| TASK GOAL |
Pick up the commit diff that adds the --clean-run option and continue it from the point where it stops.

| SELECTION |
Add --clean-run option to force Gen 3 to use a new run.

lsst · Mar 3, 2021 · af2a017 · af2a017
1 parent 96aecbd
commit af2a017
Show file tree

Hide file tree

Showing 2 changed files with 24 additions and 3 deletions.
diff --git a/doc/lsst.ap.verify/command-line-reference.rst b/doc/lsst.ap.verify/command-line-reference.rst
@@ -41,6 +41,21 @@ Named arguments
 
 Required arguments are :option:`--dataset` and :option:`--output`.
 
+.. option:: --clean-run
+
+   **Rerun ap_verify in a clean Gen 3 run even if the workspace already exists. (Gen 3 only)**
+
+   By default, when ``ap_verify`` is run multiple times with the same :option:`--output` workspace, the previous run collection is reused to avoid repeating processing.
+   If this is undesirable (e.g., experimental config changes), this flag creates a new run, and the pipeline is run from the beginning.
+   This flag has no effect if :option:`--output` is a fresh directory.
+
+   .. note::
+
+      The ``--clean-run`` flag does *not* reset the alert production database,
+      as this is not something that can be done without knowledge of the
+      specific database system being used. If the database has been written to
+      by a previous run, clear it by hand before running with ``--clean-run``.
+
 .. option:: --id <dataId>
 
    **Butler data ID.**

diff --git a/python/lsst/ap/verify/pipeline_driver.py b/python/lsst/ap/verify/pipeline_driver.py
@@ -68,6 +68,9 @@ def __init__(self):
         self.add_argument("--skip-pipeline", action="store_true",
                           help="Do not run the AP pipeline itself. This argument is useful "
                                "for testing metrics on a fixed data set.")
+        self.add_argument("--clean-run", action="store_true",
+                          help="Run the pipeline with a new run collection, "
+                               "even if one already exists.")
 
     class AppendOptional(argparse.Action):
         """A variant of the built-in "append" action that ignores None values
@@ -160,7 +163,7 @@ def runApPipeGen3(workspace, parsedCmdLine, processes=1):
     # TODO: collections should be determined exclusively by Workspace.workButler,
     # but I can't find a way to hook that up to the graph builder. So use the CLI
     # for now and revisit once DM-26239 is done.

| STORED RECORDS |
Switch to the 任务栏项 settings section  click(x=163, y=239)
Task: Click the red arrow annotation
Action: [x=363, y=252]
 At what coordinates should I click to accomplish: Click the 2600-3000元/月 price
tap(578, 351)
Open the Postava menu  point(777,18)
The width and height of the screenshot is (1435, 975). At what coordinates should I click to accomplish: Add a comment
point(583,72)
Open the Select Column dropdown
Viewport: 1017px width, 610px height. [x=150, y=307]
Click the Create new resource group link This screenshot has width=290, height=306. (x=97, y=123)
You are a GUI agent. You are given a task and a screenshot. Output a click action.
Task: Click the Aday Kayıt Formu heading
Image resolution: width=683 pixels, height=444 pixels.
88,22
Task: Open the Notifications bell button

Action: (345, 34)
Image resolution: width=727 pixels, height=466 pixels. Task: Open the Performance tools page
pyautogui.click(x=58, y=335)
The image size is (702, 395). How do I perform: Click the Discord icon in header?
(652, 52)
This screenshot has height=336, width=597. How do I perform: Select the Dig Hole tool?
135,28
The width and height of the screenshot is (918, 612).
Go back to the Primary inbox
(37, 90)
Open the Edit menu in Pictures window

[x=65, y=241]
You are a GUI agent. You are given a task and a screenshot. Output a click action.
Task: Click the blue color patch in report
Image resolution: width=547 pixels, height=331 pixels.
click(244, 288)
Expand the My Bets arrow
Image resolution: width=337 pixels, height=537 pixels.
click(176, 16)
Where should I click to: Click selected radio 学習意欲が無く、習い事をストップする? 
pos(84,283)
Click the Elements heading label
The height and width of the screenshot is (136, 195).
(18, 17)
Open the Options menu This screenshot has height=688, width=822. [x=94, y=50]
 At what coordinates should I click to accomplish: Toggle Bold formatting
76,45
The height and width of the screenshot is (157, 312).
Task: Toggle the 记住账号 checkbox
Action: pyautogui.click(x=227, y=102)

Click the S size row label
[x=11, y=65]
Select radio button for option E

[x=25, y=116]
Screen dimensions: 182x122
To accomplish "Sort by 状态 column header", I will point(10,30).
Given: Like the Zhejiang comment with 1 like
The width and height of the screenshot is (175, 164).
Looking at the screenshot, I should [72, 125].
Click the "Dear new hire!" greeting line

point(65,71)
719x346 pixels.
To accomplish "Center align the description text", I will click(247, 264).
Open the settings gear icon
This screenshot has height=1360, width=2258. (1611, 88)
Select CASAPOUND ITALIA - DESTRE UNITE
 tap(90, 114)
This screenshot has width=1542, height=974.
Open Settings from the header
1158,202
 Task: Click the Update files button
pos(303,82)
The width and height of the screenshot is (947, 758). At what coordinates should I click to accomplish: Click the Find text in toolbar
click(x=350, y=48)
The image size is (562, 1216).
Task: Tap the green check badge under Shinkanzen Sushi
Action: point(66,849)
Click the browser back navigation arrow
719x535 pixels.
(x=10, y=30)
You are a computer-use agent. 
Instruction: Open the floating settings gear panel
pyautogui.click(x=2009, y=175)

| RESULT |
-    pipelineArgs.extend(_getCollectionArguments(workspace))
+    pipelineArgs.extend(_getCollectionArguments(workspace, reuse=(not parsedCmdLine.clean_run)))
     pipelineArgs.extend(_getConfigArgumentsGen3(workspace, parsedCmdLine))
     if parsedCmdLine.dataIds:
         for singleId in parsedCmdLine.dataIds:
@@ -281,14 +284,17 @@ def _getConfigArgumentsGen3(workspace, parsed):
     return args
 
 
-def _getCollectionArguments(workspace):
+def _getCollectionArguments(workspace, reuse):
     """Return the collections for running the Gen 3 AP Pipeline on this
     workspace, as command-line arguments.
 
     Parameters
     ----------
     workspace : `lsst.ap.verify.workspace.WorkspaceGen3`
         A Workspace with a Gen 3 repository.
+    reuse : `bool`
+        If true, use the previous run collection if one exists. Otherwise,
+        create a new run.
 
     Returns
     -------
@@ -303,6 +309,6 @@ def _getCollectionArguments(workspace):
 
     registry = workspace.workButler.registry
     oldRuns = list(registry.queryCollections(re.compile(workspace.outputName + r"/\d+T\d+Z")))
-    if oldRuns:
+    if reuse and oldRuns:
         args.extend(["--extend-run", "--skip-existing"])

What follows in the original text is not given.